**Extrait à lire:**
::::::

Zone Dubitative

Stranger Things [saison 1]

Dès son arrivée sur Netflix, la saison 1 de Stranger Things à beaucoup fait parler d’elle notamment grâce un gros buzz très positif, beaucoup de critiques dithyrambiques et (excusez du peu) la validation officielle de Stephen King himself qui l’a encensé. Alors évidemment, comme à chaque fois quand ce genre de chose se produit, la question reste la même : est-ce mérité ? Et bien c’est ce que nous allons essayer de découvrir.

"Remember when my first meal was school lunch" (Danny Brown, morceau « Grown Up »).

1983, Indiana, une petite ville très tranquille nommée Hawkins. Dans le sous-sol d’une maison 4 jeunes garçons sont en pleine partie de Donjons & Dragons. Mike, Lucas, Dustin et Will forment un groupe d’amis inséparables et il faut bien tout l’insistance de la mère de Mike pour mettre fin à leur campagne de jeu de rôle au cours de laquelle nos compères s’apprêtaient à affronter un terrible monstre. Il commence à se faire tard et il est l’heure pour les amis de Mike de rentrer chez eux. Sur le chemin du retour Dustin et Will se défient, qui ira le plus vite à vélo ? Will prend l’avantage et sème Dustin. Le lendemain, nos 3 compères s’inquiètent et à juste titre puisqu’ils n’ont aucunes nouvelles de Will. Ce dernier n’est en effet jamais rentré chez lui, il a disparu sans laisser de traces. Enlèvement ? Fugue ? Et si la vérité était bien plus compliquée… et terrifiante !

::::::

**Données fournies:**
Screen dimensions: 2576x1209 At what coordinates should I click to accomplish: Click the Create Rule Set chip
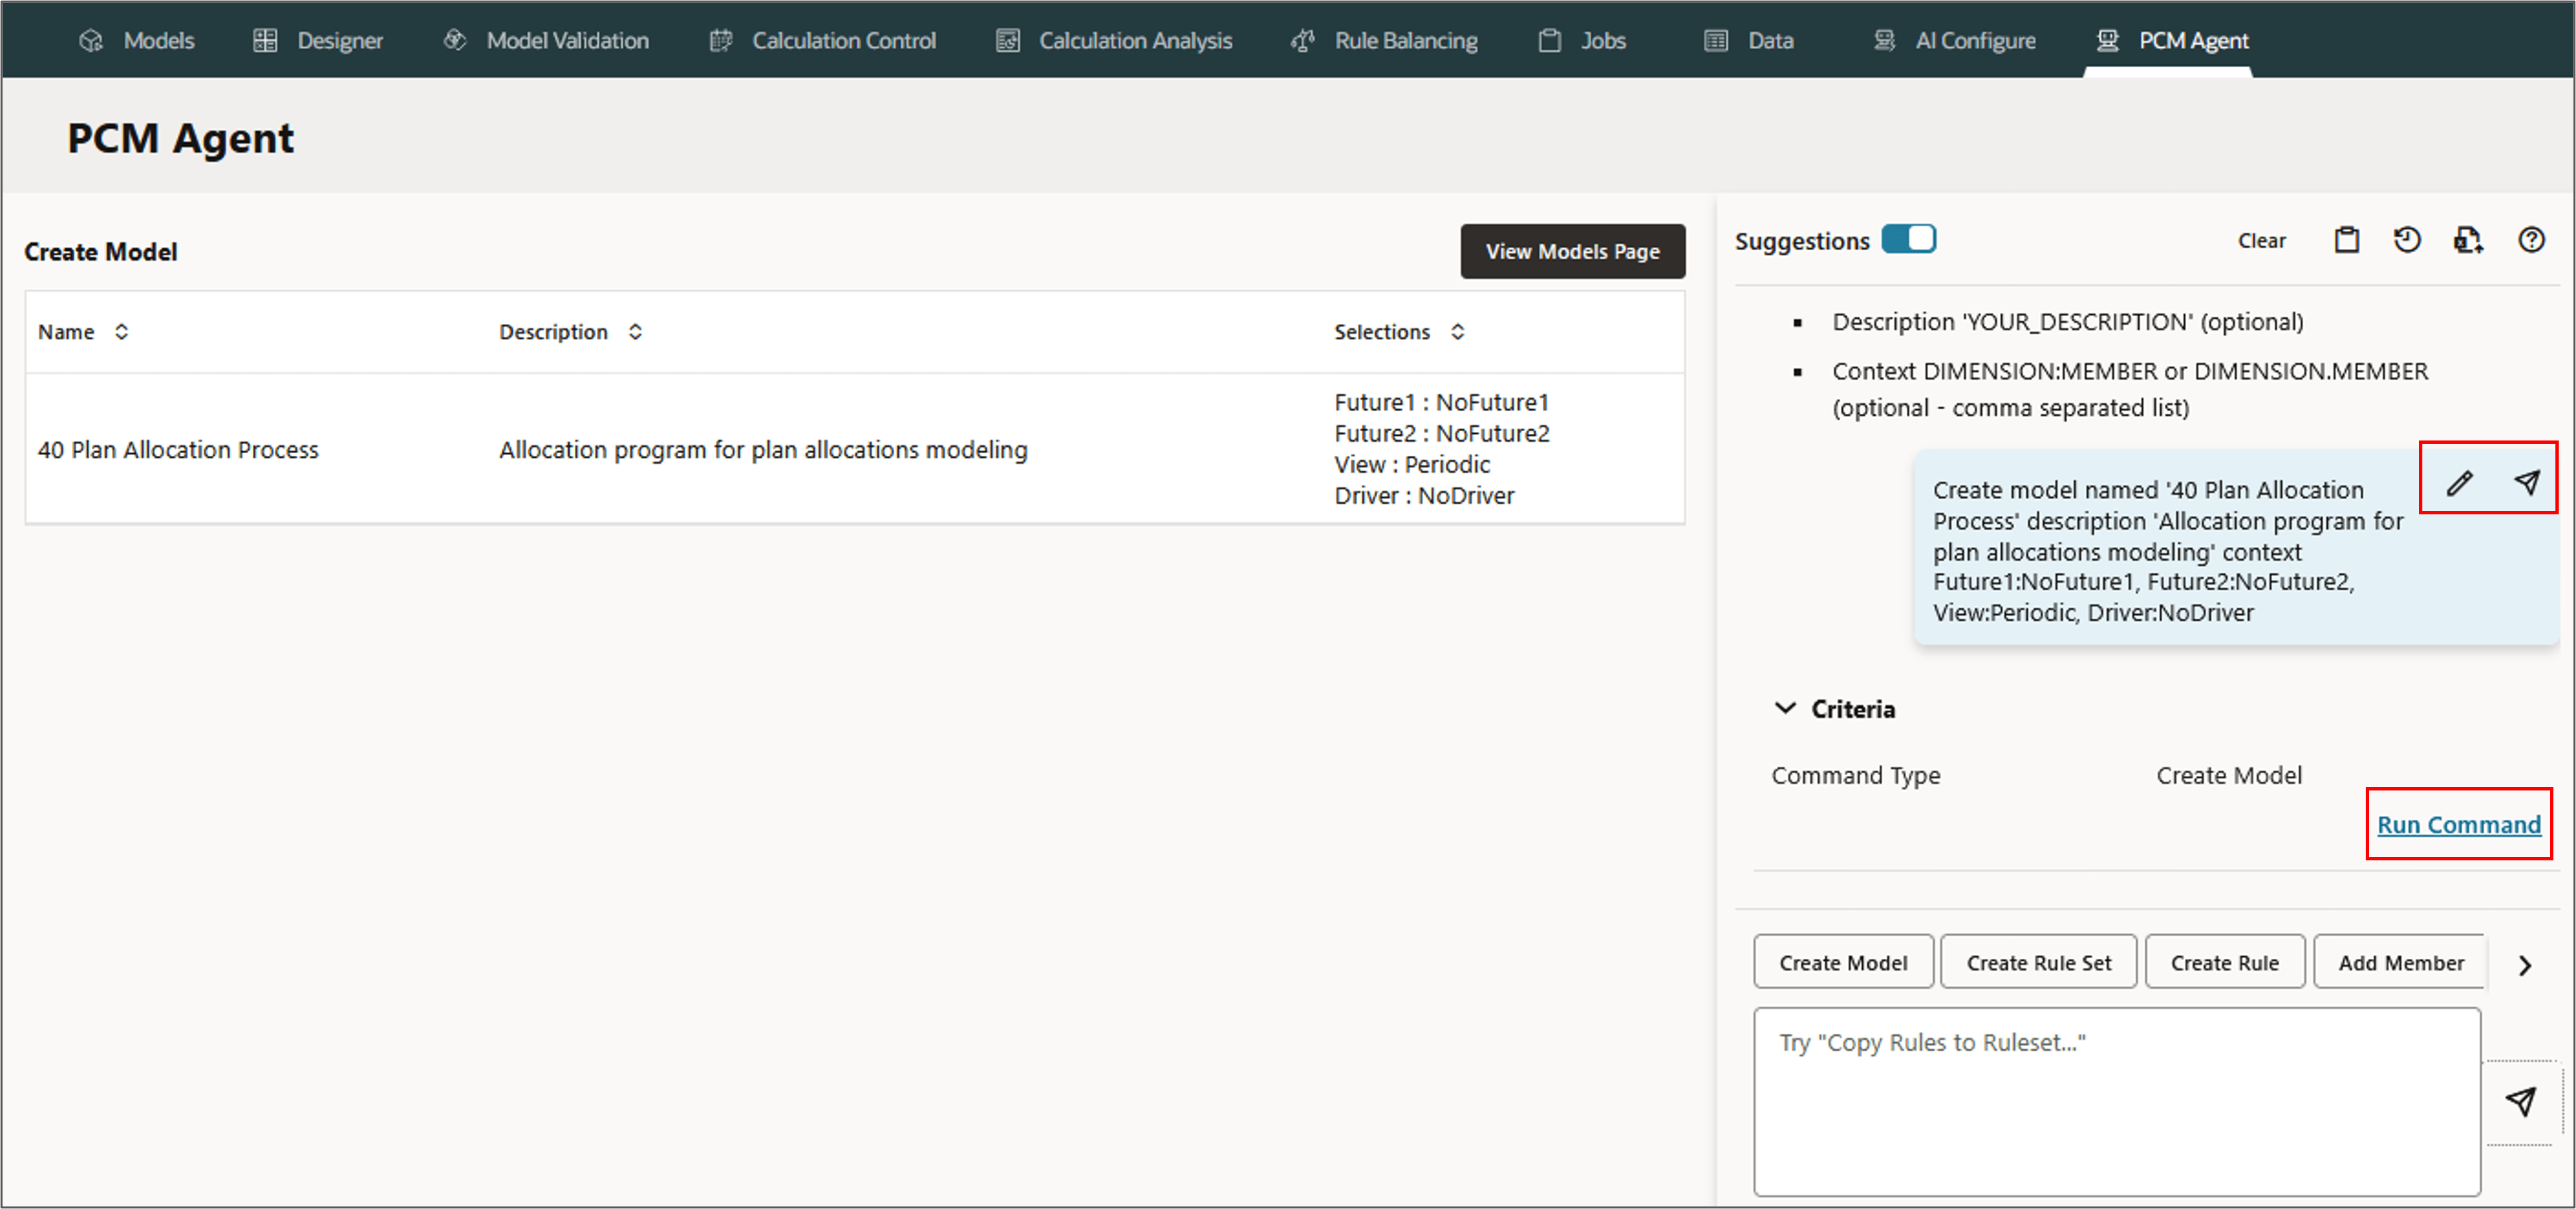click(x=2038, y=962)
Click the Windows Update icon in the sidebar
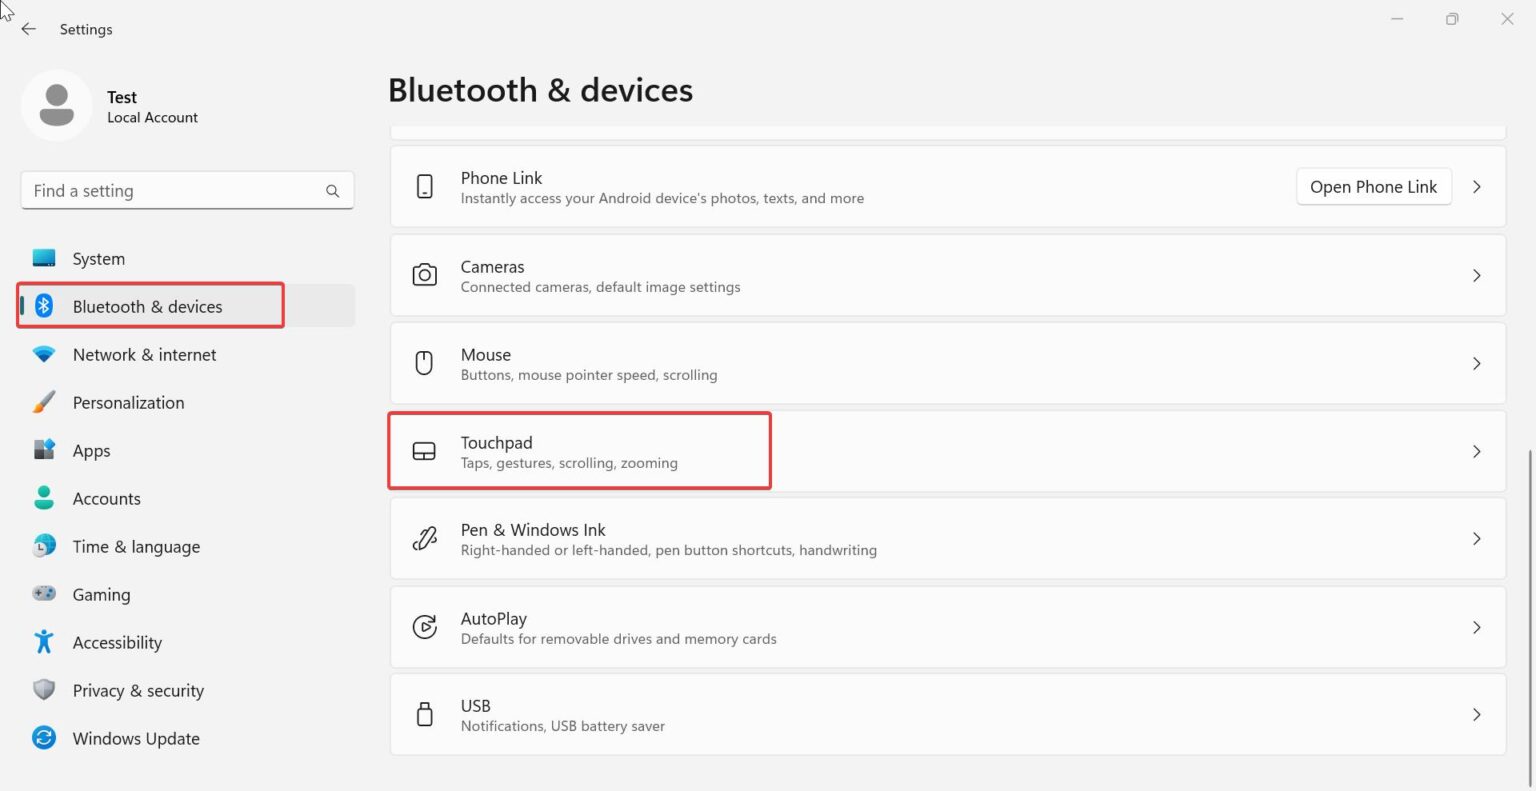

::::::

**Consigne:** Recopiez fidèlement le passage de la critique de Stranger Things qui s'ouvre sur les mots contenant « Stranger Things [saison » et se clôt sur « essayer de découvrir. ».

**Réponse complète:**
Stranger Things [saison 1]

Dès son arrivée sur Netflix, la saison 1 de Stranger Things à beaucoup fait parler d’elle notamment grâce un gros buzz très positif, beaucoup de critiques dithyrambiques et (excusez du peu) la validation officielle de Stephen King himself qui l’a encensé. Alors évidemment, comme à chaque fois quand ce genre de chose se produit, la question reste la même : est-ce mérité ? Et bien c’est ce que nous allons essayer de découvrir.